The Human Rights Committee was particularly troubled by the way s 123 of the Police Regulation Act 1958 was framed – so that the State is liable only where police act reasonable or in good faith.  The Committee said:

“[T]he Act creates an exceptionally narrow class of State liability for actions or omissions of police officers.  In order for the State to be liable, the actions of the police must be negligent, yet also the police must be acting in good faith, and the action or omission must be “necessarily or reasonably done” in the course of their duty.  It is very difficult to imagine a class of case that satisfies such criteria.” [at 8.5 of the HRC judgment]

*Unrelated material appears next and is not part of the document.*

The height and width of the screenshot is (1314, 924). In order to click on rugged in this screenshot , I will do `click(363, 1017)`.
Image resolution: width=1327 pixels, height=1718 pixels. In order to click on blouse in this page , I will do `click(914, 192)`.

The remaining damages were thus the responsibility of the individual police officers.  But shortly after the decision was handed down, Constable Jenkins declared bankruptcy, and the other officers involved were found to have ‘minimal assets’.  In the end, Ms Horvath accepted her counsel’s advice to negotiate a settlement, and the co-plaintiffs between them accepted $45,000.

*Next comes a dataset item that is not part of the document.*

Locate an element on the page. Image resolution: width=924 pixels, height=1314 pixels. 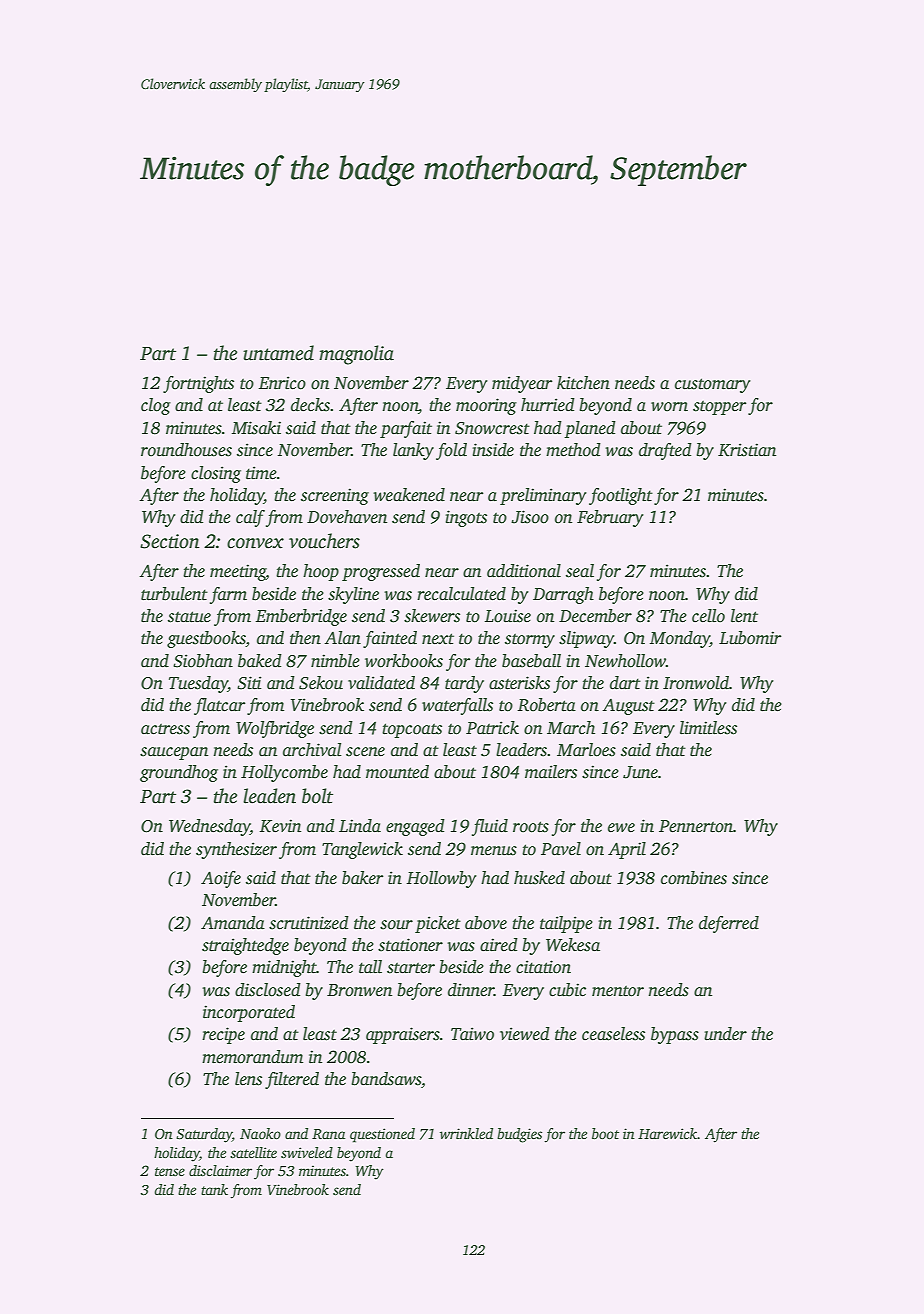
sour is located at coordinates (396, 925).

Ms Horvath also filed a complaint to the Ethical Standards Department of Victoria Police.  Disciplinary proceedings were commenced against the officers involved, but “were subsequently dismissed for lack of evidence, despite the strong findings of fact made against police during the court proceedings” [at 2.7 of the HRC judgment].  None of the parties involved were called as a witness and no disciplinary action was taken against any of them.

At the UN

Australia’s counter-argument to the claims at the UN was that Ms Horvath had not completely exhausted the legal avenues available to her domestically.  They argued that Ms Horvath should have continued to pursue the judgment against Constable Jenkins, whose bankruptcy had been lifted after three years.  She also had not pursued compensation from the Victims of Crime Assistance Tribunal.  They also disputed that her treated amounted to cruel, inhuman or degrading treatment or punishment to a degree that would breach Article 7.

The UN found that the disciplinary proceedings against the Police Department were not a satisfactory remedy, as despite the strong court findings, neither Ms Horvath or any of her companion were called to give evidence, or allowed to see the file.  There was no public hearing and no opportunity to appeal the evidence.

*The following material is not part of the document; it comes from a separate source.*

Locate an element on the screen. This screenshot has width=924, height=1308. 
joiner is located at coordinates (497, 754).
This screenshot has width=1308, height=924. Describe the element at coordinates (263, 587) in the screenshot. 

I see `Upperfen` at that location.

The UN spoke strongly about the Victorian legislative regime, saying:

“the Committee considers that Section 123 is incompatible with article 2, paragraph 2, as well as with article 2, paragraph 3 of the Covenant, as a State cannot elude its responsibility for violations of the Covenant committed by its own agents.” [at 8.5 of the HRC judgment]

Four committee members, in separate judgments, found explicitly that the treatment of Ms Horvath in the case did breach Article 7 by constituting cruel, inhuman or degrading treatment.

 Ms Horvath’s barrister, Dyson Hore-Lacy QC, told ABC News that the UN decision should be respected:

“We expect the Japanese to comply with the decision of the International Court of Justice on whaling… It would be very hypocritical for the state to say: 'Oh no, we're not going to abide by this decision because we don't like it."

A Coalition spokeswoman told The Age that “the government was considering the decision”.

Section 73 of the Victoria Police Act 2013, which is due to commence in December this year, will alter the current law, so that the State could be liable for a police tort which is unlikely to be recovered, providing the Minister is satisfied that “the claimant has exhausted all other avenues”. Given the arguments presented by Australia at the UN, it is not clear if that would include pursuing a case at the Victims of Crime Assistance Tribunal. The UN accepted Ms Horvath’s argument that awards from this Tribunal "are symbolic and not intended to reflect the level of compensation to which victims of crime may be entitled."